#### WHAT IS ASKED
**a)** In the passage on SRAM access and instrumentation, how many arguments can the 128-bit write data of an instrumentation write contain?
**b)** Reproduce word for word the part of the passage on SRAM access and instrumentation from "#### 2.3 Instrumentation" to "the code automatically.".

#### GIVEN TEXT
-- BEGIN --

Obtaining visibility to SRAM accesses required slightly more engineering. This visibility was already present in the low-level model because XTMP uses callbacks to access SRAM, but in the natural high-level implementation, the embedded software would directly read and write the SRAM data structure elements, so there would be no way for the simulator to monitor these accesses. Our solution was to wrap every reference to SRAM within a macro. In the target builds (which run on the ISS), this macro expands to a direct data access. In the host builds (which are linked to the simulator), the macro expansion also includes a notification callback, which allows the simulator to properly model SRAM contention between the GP cores and the other hardware components.

#### 2.3 Instrumentation

One of the advantages of a HAL-based methodology is that it makes it easy to add various instrumentation to the code (assertions, validation, printfs, etc.) by using macros that are only implemented in the host builds. This approach is not possible with simulation techniques that use target binaries as an intermediate representation, although we note that the virtual coprocessor technique not only supports instrumentation, but can in some cases add it to the code automatically.

The instrumentation functions use simulator magic to perform their duties and cannot be implemented in the production binaries that run on the Anton ASIC. It was, however, desirable to preserve their functionality in the ISS-level simulations. We accomplished this by defining three versions of the instrumentation macros depending on preprocessor definitions: in the host builds, the macros become function calls; in production target builds intended for the Anton ASIC, they are simply removed; and in target builds intended for ISS simulation, they are implemented as writes to an otherwise-unused portion of data memory. For these "instrumentation writes", the memory address specifies the instrumentation function to invoke, and the 128-bit write data contains up to four arguments. The XTMP callback that handles data memory writes then invokes the appropriate instrumentation function with the supplied arguments.

-- END --

#### SUPPLIED MATERIAL
-- BEGIN --

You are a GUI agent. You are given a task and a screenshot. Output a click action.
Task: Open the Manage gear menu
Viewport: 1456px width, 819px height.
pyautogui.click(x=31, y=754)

-- END --

#### EXERCISE ANSWERS
**a)** Up to four arguments.

**b)**
#### 2.3 Instrumentation

One of the advantages of a HAL-based methodology is that it makes it easy to add various instrumentation to the code (assertions, validation, printfs, etc.) by using macros that are only implemented in the host builds. This approach is not possible with simulation techniques that use target binaries as an intermediate representation, although we note that the virtual coprocessor technique not only supports instrumentation, but can in some cases add it to the code automatically.